------ TEXTE À LIRE ------

Pour trouver de nouveaux débouchés et optimiser la valeur des matériels, une plateforme de vente au nom de la CATP a été créée sur le site d’Agorastore, permettant de regrouper les ventes de plusieurs collectivités et de proposer un volume suffisamment intéressant pour les repreneurs potentiels. Les vendeurs de véhicules d’occasions disposent de statistiques pour fixer leurs prix. Selon Jacques Le Vezouet, directeur Maintenance et Parc bus et cars chez Keolis, l’enchère peut permettre de valoriser le prix de départ de près de 60 %.
« Nous connaissons une montée en puissance en termes de volume. L’an dernier, nous avons vendu quelque 800 véhicules via la plateforme. Le car se vend mieux car sa valeur in fine est plus forte, souligne Olivier Nataf, le directeur général d’Agorastore. Nous sommes devenus le plus gros revendeur en termes d’unités, de loin en France, et peut-être même d’Europe occidentale », affirme-t-il.
La société dispose d’un portefeuille de 800 à 900 clients. Côté opérateurs, les seuls avec qui elle travaille sont Keolis et Transdev. « Nous avons réalisé une vente pour la RATP. Mais ce n’est pas récurrent », précise encore Olivier Nataf en mettant en avant la transparence des ventes qui s’effectuent sur son site. Parmi les acheteurs de matériels d’occasion, beaucoup de sociétés étrangères, qui achètent pour revendre en Europe de l’Est et en Afrique.

------

* [DEMANDE A]
D'après le texte sur la revente des bus et cars, combien de véhicules ont été vendus via la plateforme l'an dernier ?

------ EXTRAITS DE DONNÉES ------

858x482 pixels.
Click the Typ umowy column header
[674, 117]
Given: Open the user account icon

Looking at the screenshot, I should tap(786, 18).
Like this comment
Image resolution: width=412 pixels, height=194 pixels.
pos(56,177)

------

* [DEMANDE B]
Pouvez-vous exprimer toutes les entrées ci-dessus sous forme de liste JSON de chaînes, à raison d'une chaîne par ligne, sans les lignes vides ?

* [RÉPONSE A]
Quelque 800 véhicules.

* [RÉPONSE B]
[
  "858x482 pixels.",
  "Click the Typ umowy column header",
  "[674, 117]",
  "Given: Open the user account icon",
  "Looking at the screenshot, I should tap(786, 18).",
  "Like this comment",
  "Image resolution: width=412 pixels, height=194 pixels.",
  "pos(56,177)"
]